§ AIM OF THE TASK: Transcribe every line from the one containing "Select 我的模板 in the sidebar" through the end of the records below, exactly, but not the pictures.

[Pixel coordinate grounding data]

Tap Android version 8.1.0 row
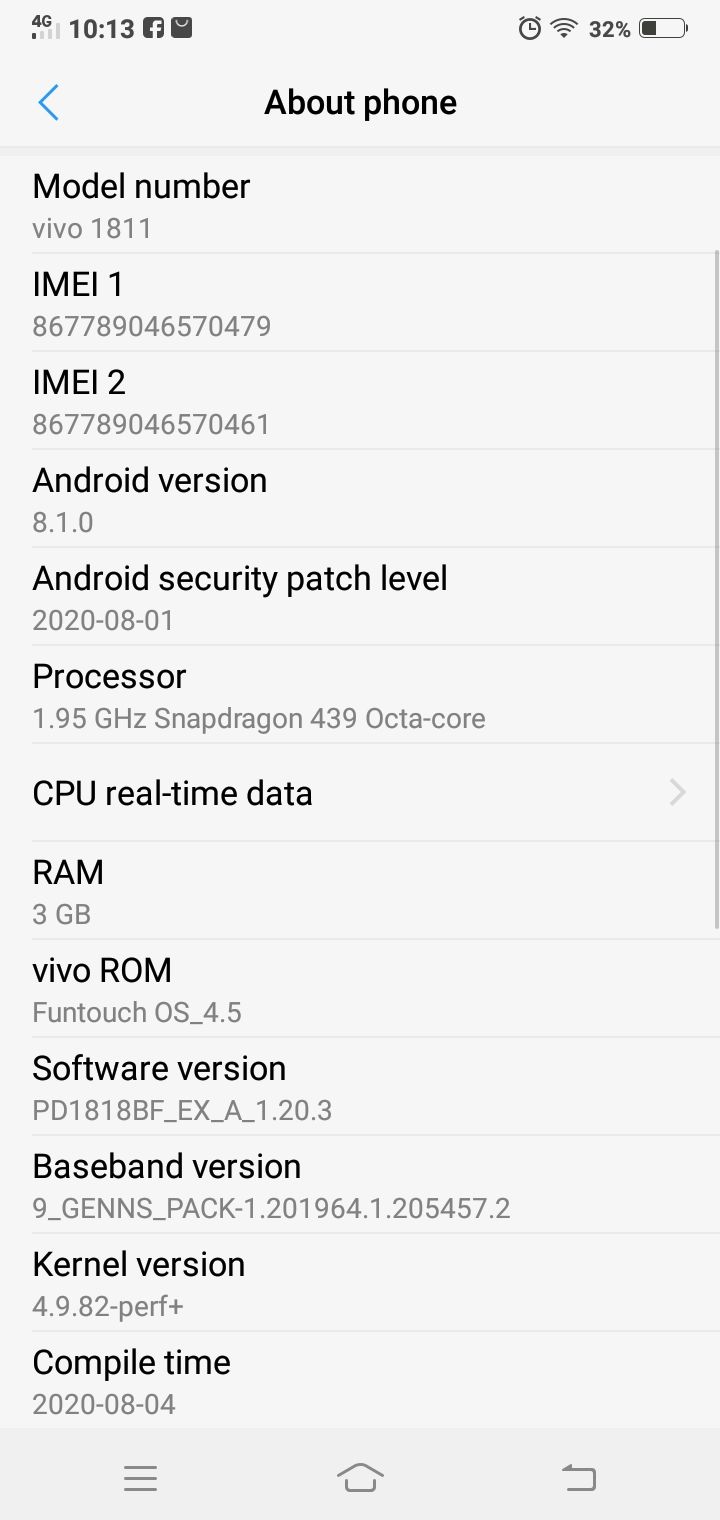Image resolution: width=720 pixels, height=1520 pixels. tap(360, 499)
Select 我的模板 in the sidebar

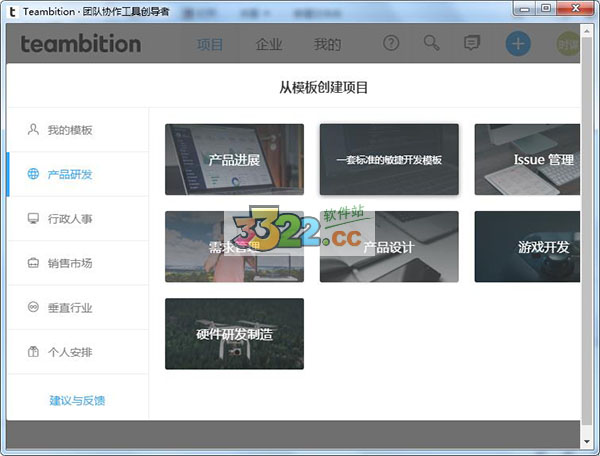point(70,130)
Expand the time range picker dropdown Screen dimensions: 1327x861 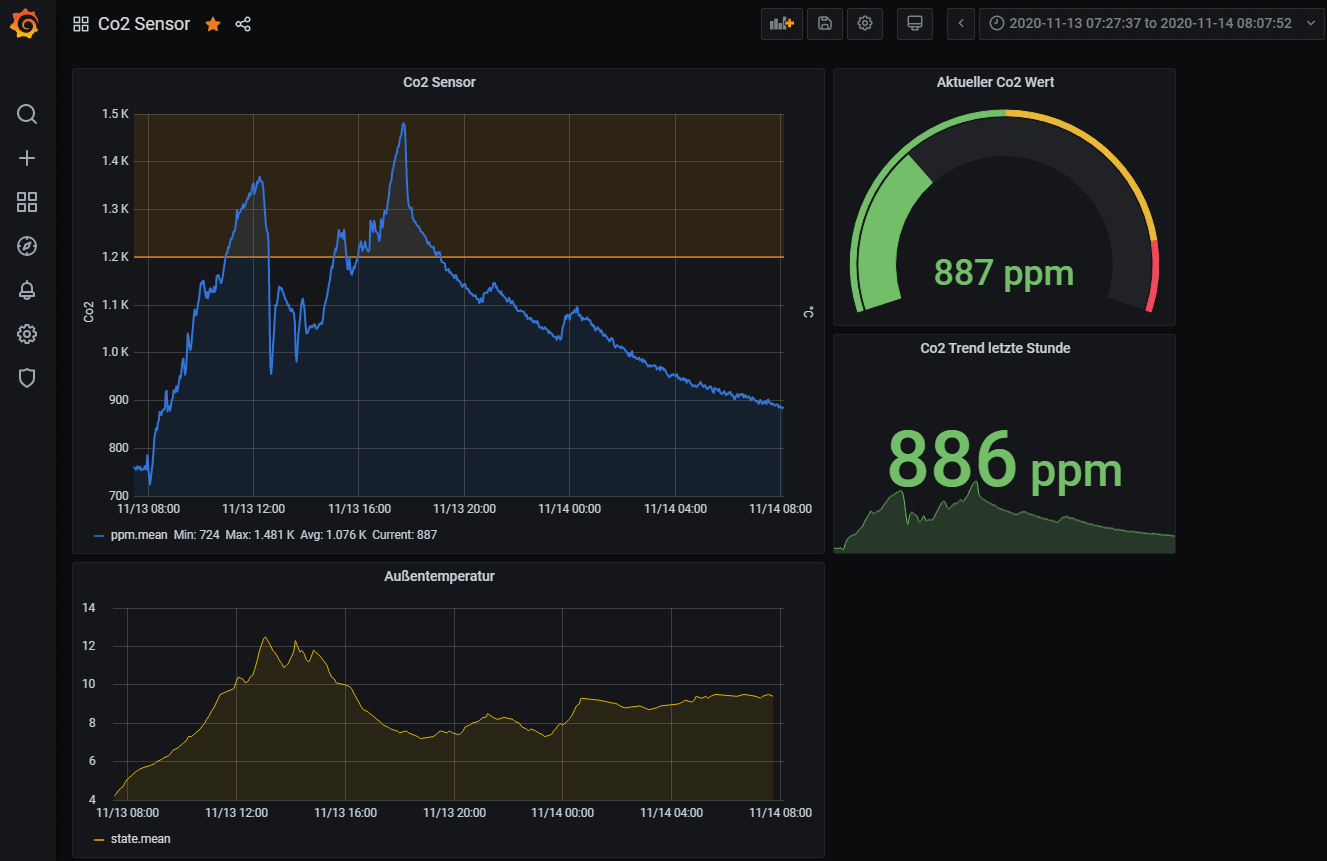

§ WRITTEN ANSWER:
Select 我的模板 in the sidebar

point(70,130)
Expand the time range picker dropdown Screen dimensions: 1327x861 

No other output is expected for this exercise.